More for less: Predicting and maximizing genetic variant discovery via Bayesian nonparametrics

While the cost of sequencing genomes has decreased dramatically in recent years, this expense often remains non-trivial. Under a fixed budget, then, scientists face a natural trade-off between quantity and quality; they can spend resources to sequence a greater number of genomes (quantity) or spend resources to sequence genomes with increased accuracy (quality). Our goal is to find the optimal allocation of resources between quantity and quality. Optimizing resource allocation promises to reveal as many new variations in the genome as possible, and thus as many new scientific insights as possible. In this paper, we consider the common setting where scientists have already conducted a pilot study to reveal variants in a genome and are contemplating a follow-up study.
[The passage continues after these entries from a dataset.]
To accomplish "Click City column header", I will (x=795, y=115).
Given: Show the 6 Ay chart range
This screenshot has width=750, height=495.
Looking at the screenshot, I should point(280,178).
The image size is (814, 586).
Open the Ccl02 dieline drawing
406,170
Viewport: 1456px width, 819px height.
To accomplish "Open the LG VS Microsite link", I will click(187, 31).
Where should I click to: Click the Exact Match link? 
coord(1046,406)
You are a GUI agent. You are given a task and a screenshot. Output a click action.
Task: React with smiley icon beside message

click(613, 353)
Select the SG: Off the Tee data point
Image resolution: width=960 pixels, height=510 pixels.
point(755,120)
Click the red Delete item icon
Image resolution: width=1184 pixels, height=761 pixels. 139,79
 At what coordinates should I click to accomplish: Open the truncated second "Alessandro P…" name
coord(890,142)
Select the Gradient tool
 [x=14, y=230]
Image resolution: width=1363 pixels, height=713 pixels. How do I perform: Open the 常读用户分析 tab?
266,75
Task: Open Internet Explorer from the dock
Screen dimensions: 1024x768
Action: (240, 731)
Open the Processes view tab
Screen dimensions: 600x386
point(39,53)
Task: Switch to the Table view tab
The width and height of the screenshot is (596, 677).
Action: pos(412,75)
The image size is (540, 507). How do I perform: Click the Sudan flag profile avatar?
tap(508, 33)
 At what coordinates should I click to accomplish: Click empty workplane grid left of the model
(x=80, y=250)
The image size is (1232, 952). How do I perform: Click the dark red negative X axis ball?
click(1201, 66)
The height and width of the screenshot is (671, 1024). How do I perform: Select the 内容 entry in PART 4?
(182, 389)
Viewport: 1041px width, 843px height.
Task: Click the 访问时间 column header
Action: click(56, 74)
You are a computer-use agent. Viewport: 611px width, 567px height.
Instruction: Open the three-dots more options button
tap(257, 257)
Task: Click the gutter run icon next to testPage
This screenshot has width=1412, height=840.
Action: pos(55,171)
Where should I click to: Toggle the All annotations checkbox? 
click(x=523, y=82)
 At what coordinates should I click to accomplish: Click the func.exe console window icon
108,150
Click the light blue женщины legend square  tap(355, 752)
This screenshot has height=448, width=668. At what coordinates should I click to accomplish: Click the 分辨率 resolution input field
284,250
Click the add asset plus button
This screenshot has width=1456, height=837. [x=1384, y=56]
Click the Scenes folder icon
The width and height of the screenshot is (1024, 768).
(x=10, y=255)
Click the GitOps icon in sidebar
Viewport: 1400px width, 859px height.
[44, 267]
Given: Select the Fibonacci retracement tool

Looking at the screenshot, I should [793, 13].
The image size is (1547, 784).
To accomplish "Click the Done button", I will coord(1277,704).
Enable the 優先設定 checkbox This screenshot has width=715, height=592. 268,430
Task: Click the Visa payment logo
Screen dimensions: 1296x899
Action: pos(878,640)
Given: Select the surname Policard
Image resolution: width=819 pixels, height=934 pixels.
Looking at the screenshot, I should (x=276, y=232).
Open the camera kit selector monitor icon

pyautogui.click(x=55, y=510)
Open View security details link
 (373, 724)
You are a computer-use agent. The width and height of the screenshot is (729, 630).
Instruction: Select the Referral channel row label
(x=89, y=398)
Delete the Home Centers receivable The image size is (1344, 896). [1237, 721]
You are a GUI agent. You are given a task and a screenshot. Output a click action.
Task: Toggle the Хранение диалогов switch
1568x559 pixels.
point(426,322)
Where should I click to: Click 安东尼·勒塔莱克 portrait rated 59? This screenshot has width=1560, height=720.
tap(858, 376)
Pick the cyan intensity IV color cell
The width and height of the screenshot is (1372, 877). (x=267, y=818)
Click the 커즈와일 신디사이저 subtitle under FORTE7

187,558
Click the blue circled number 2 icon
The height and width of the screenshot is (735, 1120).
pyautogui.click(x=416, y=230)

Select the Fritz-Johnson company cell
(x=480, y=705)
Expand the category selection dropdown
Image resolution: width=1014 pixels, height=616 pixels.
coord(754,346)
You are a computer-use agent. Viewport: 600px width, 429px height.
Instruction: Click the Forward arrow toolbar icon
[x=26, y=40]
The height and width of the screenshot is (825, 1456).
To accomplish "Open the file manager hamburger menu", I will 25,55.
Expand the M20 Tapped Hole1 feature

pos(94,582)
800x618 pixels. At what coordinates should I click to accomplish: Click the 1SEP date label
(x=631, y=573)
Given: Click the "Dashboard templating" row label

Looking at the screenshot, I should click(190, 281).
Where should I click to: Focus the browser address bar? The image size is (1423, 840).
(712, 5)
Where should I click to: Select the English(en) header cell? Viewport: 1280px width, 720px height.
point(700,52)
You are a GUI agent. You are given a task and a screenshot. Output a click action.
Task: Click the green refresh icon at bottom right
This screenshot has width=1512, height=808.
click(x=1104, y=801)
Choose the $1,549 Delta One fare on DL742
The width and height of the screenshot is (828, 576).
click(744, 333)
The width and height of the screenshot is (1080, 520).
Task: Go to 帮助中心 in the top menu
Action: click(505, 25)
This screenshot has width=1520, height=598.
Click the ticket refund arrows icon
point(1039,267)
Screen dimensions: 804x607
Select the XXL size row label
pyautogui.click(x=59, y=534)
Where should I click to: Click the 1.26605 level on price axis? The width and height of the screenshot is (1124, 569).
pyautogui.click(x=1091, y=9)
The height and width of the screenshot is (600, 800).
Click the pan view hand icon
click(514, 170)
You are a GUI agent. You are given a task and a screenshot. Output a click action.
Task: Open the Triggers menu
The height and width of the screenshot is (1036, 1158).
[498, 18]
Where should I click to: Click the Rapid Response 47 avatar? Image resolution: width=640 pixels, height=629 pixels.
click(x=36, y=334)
We introduce a Bayesian nonparametric methodology to predict the number of new variants in the follow-up study based on the pilot study. When experimental conditions are kept constant between the pilot and follow-up, we demonstrate on real data from the gnomAD project that our prediction is more accurate than three recent proposals, and competitive with a more classic proposal. Unlike existing methods, though, our method allows practitioners to change experimental conditions between the pilot and the follow-up. We demonstrate how this distinction allows our method to be used for (i) more realistic predictions and (ii) optimal allocation of a fixed budget between quality and quantity.